The B-side is called “Lost Souls”, which doesn’t quite work as well. The guitar part the beginning is built on is really nice, but the keyboards are relied upon too much – it feels about twice as long as it actually is. It feels very, very heavily influenced by Radiohead’s “Exit Music For A Film,” but there’s not quite enough going on here to keep my interest, though the whistling is nice. This band does a good job of mixing electronic elements with non-electronic elements, and knows how to create a lush soundscape, for sure, but with time, the songwriting is sure to get stronger.
LISTEN: Wasted Days, Lost Souls
BUY: Memory Motel Bandcamp
I really do love bands that are able to straddle a fine genre line well. Honeycomb Bones are a UK duo who seem equally influenced by BLACK REBEL MOTORCYCLE CLUB as they do the 2-step-dub-house-laptop-bass-step-wave that England has coming out the ears right now – spiraling psych guitar lines crossed with crisp, snapping drums. It’s an interesting mix – similar to THE KILLS, but more developed, less slinky. If use of a drum machine was all that HB had going for them, though, there’d be a lot less to say. Fortunately, the Bones also bring some good tunes to the party.

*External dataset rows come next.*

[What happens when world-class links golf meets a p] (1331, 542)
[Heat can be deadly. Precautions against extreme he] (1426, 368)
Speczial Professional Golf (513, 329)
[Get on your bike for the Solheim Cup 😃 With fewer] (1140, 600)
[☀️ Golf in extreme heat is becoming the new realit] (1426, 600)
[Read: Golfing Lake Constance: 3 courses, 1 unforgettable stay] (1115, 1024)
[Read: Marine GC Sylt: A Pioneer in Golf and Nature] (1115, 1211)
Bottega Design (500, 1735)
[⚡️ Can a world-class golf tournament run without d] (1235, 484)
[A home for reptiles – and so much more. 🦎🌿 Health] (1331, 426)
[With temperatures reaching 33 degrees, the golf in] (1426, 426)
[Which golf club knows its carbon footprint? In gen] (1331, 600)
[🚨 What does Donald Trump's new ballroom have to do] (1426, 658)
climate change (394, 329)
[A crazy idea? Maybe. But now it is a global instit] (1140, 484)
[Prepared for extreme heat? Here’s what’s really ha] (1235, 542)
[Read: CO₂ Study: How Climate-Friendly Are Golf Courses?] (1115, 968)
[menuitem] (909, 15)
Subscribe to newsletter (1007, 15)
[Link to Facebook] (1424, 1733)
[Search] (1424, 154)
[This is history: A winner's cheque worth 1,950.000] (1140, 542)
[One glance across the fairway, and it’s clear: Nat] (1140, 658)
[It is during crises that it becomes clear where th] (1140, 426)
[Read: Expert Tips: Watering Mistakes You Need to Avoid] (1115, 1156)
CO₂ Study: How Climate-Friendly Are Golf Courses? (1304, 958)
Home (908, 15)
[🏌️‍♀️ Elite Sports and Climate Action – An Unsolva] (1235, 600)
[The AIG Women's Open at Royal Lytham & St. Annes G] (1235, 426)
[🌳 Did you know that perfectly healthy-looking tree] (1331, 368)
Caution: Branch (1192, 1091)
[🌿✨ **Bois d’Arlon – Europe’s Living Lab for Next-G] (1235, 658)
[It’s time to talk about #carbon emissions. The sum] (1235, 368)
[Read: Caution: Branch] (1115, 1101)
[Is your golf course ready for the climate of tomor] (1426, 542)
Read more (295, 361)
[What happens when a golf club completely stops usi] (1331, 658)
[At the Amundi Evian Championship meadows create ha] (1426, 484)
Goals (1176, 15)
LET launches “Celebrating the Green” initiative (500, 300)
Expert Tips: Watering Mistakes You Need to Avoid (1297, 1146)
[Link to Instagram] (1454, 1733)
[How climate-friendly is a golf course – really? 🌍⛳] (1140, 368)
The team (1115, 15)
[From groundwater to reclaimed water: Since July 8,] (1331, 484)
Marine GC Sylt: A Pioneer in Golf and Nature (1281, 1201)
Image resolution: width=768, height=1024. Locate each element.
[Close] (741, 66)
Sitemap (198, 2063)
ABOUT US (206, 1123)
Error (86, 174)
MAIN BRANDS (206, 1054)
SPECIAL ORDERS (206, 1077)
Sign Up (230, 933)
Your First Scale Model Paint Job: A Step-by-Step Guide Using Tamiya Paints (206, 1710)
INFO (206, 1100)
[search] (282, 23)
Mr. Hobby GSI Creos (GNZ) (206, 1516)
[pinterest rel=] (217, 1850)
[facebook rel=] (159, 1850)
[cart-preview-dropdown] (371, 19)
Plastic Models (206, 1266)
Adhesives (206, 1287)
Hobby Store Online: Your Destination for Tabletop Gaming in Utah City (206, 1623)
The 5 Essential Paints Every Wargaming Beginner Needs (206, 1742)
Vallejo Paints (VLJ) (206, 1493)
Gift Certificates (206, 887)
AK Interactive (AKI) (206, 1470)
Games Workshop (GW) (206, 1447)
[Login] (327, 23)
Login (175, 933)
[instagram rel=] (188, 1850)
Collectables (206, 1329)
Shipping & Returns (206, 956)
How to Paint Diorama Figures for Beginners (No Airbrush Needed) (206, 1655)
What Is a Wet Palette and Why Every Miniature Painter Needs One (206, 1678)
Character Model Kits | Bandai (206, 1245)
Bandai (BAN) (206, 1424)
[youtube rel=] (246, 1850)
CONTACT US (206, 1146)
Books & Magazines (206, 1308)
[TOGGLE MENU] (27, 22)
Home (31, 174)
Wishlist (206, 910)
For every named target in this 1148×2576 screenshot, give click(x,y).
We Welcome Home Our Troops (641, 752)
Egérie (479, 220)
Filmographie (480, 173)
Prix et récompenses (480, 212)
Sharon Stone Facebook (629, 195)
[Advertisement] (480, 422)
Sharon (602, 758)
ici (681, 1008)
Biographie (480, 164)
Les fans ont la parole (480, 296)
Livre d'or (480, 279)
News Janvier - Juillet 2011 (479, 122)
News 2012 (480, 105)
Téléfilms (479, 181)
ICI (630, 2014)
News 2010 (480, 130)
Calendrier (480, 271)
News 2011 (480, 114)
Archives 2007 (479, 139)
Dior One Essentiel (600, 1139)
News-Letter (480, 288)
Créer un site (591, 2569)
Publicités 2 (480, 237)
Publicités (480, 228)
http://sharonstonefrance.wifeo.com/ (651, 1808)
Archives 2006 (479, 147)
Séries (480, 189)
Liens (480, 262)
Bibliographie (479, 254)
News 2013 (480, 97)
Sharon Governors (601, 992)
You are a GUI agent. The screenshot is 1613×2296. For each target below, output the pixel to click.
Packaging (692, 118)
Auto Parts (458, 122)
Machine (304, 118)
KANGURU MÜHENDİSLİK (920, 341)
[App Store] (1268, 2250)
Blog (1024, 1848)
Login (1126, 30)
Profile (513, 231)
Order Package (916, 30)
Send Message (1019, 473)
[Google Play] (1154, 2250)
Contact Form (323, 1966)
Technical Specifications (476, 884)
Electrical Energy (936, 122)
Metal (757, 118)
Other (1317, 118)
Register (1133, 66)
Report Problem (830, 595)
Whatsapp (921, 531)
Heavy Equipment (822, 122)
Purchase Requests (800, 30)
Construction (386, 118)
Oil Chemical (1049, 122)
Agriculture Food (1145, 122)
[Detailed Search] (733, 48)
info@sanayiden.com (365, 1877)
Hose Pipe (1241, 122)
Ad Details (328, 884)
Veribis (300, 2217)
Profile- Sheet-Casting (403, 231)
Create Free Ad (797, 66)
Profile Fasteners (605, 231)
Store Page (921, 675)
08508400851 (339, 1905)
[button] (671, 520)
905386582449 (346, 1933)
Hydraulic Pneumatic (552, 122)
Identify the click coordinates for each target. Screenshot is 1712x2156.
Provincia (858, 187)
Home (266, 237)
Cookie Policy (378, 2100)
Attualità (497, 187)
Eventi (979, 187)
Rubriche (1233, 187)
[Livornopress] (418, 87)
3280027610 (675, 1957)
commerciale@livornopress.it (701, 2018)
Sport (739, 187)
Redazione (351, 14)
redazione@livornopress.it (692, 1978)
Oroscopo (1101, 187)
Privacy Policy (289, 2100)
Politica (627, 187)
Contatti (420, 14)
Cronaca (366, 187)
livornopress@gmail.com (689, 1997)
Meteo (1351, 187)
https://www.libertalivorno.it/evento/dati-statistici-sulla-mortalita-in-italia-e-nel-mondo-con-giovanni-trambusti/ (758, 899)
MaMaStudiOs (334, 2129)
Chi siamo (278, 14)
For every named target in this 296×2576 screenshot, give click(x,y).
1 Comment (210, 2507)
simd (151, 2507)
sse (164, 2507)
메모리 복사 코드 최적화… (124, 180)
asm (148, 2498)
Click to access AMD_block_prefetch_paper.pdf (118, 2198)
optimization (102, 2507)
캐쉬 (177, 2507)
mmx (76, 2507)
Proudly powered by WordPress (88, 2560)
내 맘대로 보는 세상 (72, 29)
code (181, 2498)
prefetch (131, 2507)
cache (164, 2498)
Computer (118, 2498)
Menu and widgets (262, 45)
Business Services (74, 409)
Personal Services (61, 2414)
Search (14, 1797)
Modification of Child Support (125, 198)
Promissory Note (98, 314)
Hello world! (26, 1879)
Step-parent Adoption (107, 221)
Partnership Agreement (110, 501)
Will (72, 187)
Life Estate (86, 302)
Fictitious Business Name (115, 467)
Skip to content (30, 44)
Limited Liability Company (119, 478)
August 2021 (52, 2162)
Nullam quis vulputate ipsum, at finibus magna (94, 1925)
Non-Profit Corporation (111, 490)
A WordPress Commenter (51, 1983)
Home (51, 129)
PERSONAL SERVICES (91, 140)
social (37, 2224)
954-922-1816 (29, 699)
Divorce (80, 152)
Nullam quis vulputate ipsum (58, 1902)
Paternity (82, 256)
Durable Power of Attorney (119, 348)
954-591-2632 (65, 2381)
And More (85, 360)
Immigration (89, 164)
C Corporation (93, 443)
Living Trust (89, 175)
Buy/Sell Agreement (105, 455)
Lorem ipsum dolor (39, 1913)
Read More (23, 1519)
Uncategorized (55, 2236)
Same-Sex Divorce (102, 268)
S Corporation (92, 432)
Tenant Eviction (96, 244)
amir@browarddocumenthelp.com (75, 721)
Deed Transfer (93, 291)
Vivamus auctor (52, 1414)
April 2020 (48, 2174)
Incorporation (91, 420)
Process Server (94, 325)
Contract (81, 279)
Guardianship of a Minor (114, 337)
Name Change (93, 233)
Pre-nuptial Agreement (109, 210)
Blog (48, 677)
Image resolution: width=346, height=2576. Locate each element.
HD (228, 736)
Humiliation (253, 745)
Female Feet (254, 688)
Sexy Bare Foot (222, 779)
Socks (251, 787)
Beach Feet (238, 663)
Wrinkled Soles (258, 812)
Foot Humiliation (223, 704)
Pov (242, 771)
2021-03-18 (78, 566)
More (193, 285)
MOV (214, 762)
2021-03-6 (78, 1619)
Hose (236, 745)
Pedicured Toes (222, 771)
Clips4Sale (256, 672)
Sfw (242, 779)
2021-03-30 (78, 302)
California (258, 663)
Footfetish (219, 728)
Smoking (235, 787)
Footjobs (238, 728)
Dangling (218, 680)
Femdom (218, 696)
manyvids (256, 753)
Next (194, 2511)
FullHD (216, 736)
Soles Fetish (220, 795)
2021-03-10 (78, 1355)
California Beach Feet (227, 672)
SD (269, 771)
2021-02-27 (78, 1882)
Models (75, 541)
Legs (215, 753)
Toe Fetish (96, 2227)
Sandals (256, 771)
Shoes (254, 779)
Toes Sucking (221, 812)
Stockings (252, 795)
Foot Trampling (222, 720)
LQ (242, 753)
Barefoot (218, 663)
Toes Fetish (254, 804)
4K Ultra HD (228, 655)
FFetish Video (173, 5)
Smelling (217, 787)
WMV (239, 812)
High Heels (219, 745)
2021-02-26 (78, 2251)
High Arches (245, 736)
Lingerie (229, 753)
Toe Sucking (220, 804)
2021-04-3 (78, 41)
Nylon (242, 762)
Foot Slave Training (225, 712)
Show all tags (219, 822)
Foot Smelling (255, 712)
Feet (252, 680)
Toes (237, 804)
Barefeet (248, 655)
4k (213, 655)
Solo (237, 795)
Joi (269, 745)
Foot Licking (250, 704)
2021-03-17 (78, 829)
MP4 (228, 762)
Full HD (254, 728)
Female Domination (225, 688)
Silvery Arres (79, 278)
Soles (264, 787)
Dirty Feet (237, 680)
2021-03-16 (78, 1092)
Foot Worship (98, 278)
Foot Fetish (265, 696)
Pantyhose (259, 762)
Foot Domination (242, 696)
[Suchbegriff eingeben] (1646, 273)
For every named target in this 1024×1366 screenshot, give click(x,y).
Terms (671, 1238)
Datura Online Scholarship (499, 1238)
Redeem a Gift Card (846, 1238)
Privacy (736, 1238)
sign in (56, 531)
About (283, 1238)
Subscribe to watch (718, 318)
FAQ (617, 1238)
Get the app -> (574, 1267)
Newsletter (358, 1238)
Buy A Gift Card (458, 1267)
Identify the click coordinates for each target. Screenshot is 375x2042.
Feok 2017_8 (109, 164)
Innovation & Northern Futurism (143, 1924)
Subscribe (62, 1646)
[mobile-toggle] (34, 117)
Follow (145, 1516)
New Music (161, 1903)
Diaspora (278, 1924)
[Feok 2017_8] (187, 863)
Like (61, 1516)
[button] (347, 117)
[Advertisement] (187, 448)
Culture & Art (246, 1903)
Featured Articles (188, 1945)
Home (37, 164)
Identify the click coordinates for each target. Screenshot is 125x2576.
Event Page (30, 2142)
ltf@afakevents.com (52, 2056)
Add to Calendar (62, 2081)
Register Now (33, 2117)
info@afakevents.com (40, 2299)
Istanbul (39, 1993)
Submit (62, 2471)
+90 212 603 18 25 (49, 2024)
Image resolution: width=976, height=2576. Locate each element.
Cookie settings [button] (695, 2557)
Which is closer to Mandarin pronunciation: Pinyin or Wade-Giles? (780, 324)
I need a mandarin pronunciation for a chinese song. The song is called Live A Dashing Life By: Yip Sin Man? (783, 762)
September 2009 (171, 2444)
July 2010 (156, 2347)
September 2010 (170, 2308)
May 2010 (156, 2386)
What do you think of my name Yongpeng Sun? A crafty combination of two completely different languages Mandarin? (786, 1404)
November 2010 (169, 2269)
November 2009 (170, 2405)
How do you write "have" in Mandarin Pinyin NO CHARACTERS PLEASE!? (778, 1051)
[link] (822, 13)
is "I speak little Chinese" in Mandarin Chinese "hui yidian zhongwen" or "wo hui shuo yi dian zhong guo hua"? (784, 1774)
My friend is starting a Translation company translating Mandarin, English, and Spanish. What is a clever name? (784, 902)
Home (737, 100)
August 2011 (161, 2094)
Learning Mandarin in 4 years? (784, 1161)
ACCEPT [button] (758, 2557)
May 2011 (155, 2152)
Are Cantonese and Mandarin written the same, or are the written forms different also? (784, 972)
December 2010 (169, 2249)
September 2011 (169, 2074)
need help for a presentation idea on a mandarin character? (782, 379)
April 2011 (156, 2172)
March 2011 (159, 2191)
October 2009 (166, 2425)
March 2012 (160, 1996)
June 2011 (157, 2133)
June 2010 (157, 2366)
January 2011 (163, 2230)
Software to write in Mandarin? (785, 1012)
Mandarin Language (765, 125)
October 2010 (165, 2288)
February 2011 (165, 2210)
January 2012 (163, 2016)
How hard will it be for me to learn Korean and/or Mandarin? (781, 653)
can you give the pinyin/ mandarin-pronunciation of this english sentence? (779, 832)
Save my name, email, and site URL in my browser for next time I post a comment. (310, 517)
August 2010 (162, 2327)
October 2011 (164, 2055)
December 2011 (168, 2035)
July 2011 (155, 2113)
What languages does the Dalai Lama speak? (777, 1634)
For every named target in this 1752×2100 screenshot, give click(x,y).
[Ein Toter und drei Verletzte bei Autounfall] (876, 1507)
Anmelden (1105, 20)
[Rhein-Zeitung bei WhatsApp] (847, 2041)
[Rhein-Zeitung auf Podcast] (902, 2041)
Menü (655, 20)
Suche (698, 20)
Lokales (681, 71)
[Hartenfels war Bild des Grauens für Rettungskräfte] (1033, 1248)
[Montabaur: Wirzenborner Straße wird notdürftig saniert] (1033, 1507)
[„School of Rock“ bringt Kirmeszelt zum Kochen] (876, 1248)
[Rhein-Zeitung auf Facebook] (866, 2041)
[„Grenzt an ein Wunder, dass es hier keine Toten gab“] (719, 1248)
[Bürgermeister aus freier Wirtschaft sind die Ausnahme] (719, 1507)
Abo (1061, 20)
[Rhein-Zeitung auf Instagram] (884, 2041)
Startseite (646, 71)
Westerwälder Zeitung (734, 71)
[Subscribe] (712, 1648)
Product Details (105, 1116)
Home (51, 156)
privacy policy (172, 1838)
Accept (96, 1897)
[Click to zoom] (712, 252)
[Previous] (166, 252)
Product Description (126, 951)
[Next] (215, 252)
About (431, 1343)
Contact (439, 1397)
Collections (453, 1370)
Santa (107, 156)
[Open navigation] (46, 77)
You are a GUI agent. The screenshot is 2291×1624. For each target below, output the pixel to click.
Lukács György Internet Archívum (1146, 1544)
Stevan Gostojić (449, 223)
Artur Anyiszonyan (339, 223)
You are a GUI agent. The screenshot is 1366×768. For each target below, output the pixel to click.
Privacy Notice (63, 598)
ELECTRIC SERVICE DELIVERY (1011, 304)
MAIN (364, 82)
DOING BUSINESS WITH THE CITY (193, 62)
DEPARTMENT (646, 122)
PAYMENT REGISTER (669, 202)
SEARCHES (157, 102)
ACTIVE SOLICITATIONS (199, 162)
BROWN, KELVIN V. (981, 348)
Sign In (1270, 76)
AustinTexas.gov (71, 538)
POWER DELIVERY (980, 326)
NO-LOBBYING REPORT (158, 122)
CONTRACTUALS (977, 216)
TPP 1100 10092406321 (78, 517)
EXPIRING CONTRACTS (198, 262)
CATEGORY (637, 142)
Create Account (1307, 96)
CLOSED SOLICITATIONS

Opener “Catherine Wheel” features a slow, dirty guitar line, with nimble drum programming that keeps the thing moving along – it gives the impression of a steam train that takes a while to start up, but is impossible to stop once it’s got going.
It’s hard to know what exactly is going on sometimes, the vocals are buried in the mix and some reverb, and the guitars are huge sounding, but this record takes a few listens to get a feel for. There’s not really a bad track on here, but it’s not easy to find a hook. Fortunately, there’s enough cool rhythmic work – especially on 3rd track “Penny Black” – to keep you coming back. I won’t be getting rid of this any time soon, though, and I look forward to whatever else is coming.